1. The problem statement, all variables and given/known data
A 3.5 kg block of cobber at 100 degrees celsius (373 K) is put in 0.8 kg water at 0 degrees celsius (273 K).
The equilibrium temperature is 30 degrees celsius (303 K).
Calculate the change of entropy for the system of cobber and water.

2. Relevant equations
$ΔS=\frac{Q}{T}$
$Q=mcΔT$

3. The attempt at a solution
Change of entropy for the cobber block:
$ΔS=S_2-S_1=\int^2_1\frac{dQ}{T}=\int^{T_2}_{T_1}mc\frac{dT}{T}=mc \ln\frac{T_2}{T_1}=3.5kg\cdot 390\frac{J}{kg K}\left ( \ln\frac{303 K}{373 K} \right )=-284 J/K$

Change of entropy for the water:
$ΔS=S_2-S_1=\int^2_1\frac{dQ}{T}=\int^{T_2}_{T_1}mc\frac{dT}{T}=mc \ln\frac{T_2}{T_1}=0.8kg\cdot 4190\frac{J}{kg K}\left ( \ln\frac{303 K}{273 K} \right )=349 J/K$

Total change of entropy:
$ΔS=-284 J/K+349 J/K=+65 J/K$

2. Apr 2, 2014

### collinsmark

Hello PhyIsOhSoHard,

Your approach looks correct to me.

However, I would be careful with rounding numbers too early.
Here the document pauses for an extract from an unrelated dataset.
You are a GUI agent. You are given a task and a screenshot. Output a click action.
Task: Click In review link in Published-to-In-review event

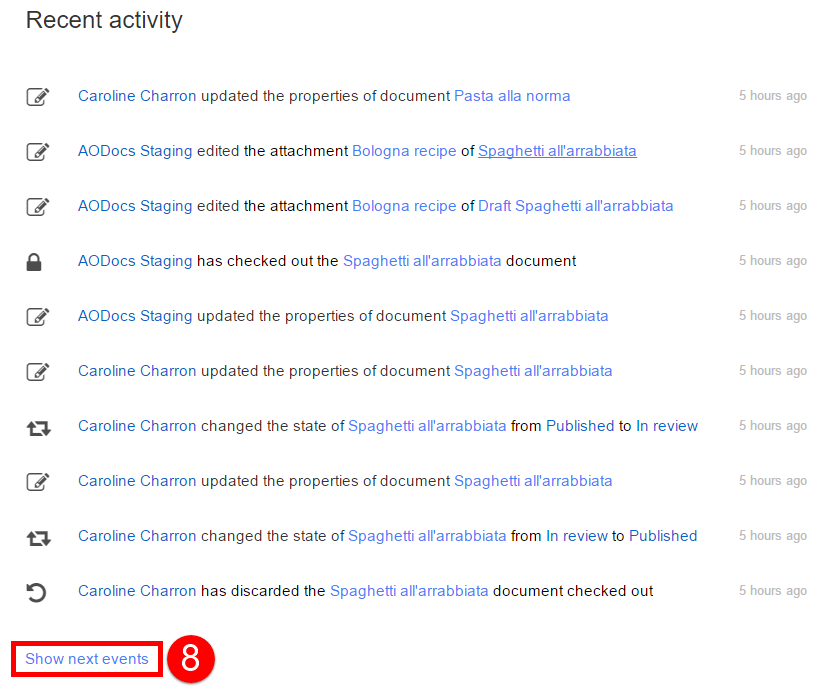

For example, some of the sources I see online for the specific heat capacity for copper are around 386 J/(Kg K) rather than 390.

As a rule of thumb, try to keep a couple of extra significant digits around in the intermediate calculations, then round to the appropriate number of significant figures at the very end.